E.g; Although the Sierpinski Triangle can be embedded into the 2D plane, it's does not have any area, yet it is more connected than a simple 1D curve (being compact and having infinite perimeter). As such, intuitively, its Hausdorff dimension is between 1, and 2 (evaluated at $\log_2 3\approx1.585$).

Can an object $\subset\mathbb{R}^2$ have Hausdorff dimension $>2$?

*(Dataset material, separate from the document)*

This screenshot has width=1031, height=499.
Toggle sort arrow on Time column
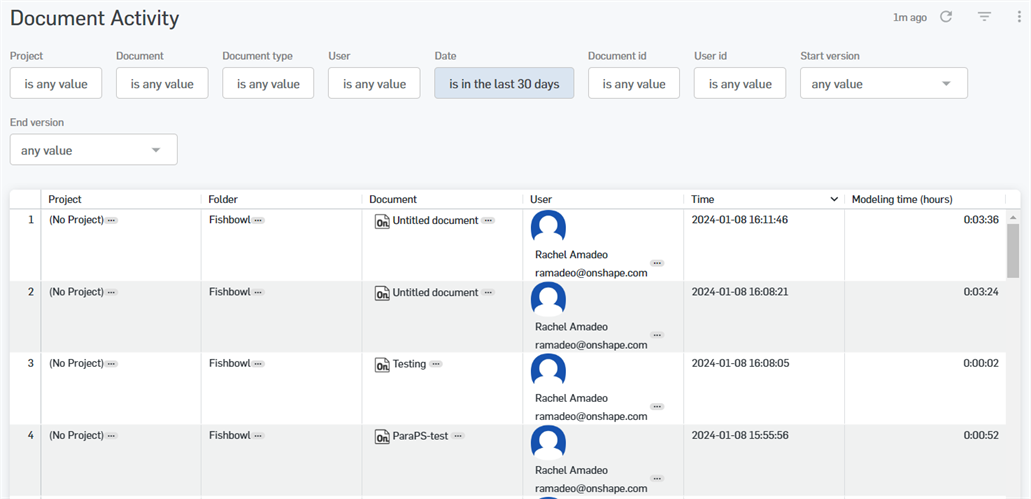834,200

Looking at a List of fractals by Hausdorff dimension, the Hausdorff dimension of such objects seems to always be within $[0,2]$
Note: I'm simply an undergrad in mathematics, so an explanation at a lower level would be greatly appreciated.
 A: $\DeclareMathOperator{\diam}{diam}\DeclareMathOperator{\dim}{dim}$
No, this cannot occur.
First, let's quickly recall the definition and set some notation. For $X$ a metric space we have:

*

*A $r$-cover of $X$ is a countable set of open balls in $X$ each of radius $<r$, whose union is all of $X$.


*If $\mathcal{C}$ is a countable cover of $X$ by open balls and $a>0$, we let $\diam^a(\mathcal{C})$ be the sum of the $a$th powers of the radii of the balls in $\mathcal{C}$.


*For $d>0$, we set $\mathcal{H}^d(X)$ to be the limit, as $r\rightarrow 0$, of the infimum of $\diam^d(\mathcal{C})$ for $\mathcal{C}$ an $r$-cover of $X$.


*Finally, $\dim_H(X)=\inf\{d: \mathcal{H}^d(X)=0\}$.
The key point is that if $X$ is a subspace of $Y$ then every cover of $Y$ restricts to a cover of $X$, which in turn gives us $$\mathcal{H}^d(X)\le\mathcal{H}^d(Y)$$ for each $d$. Consequently we have $$\{d: \mathcal{H}^d(X)=0\}\supseteq \{d: \mathcal{H}^d(Y)=0\},$$ and this gives us the crucial result that dimension only increases when we add points: $$\color{red}{X\subseteq Y\implies \dim_H(X)\le \dim_H(Y).}$$
This immediately tells us that since $\mathbb{R}^2$ has Hausdorff dimension $2$, any subset of $\mathbb{R}^2$ has Hausdorff dimension $\le 2$.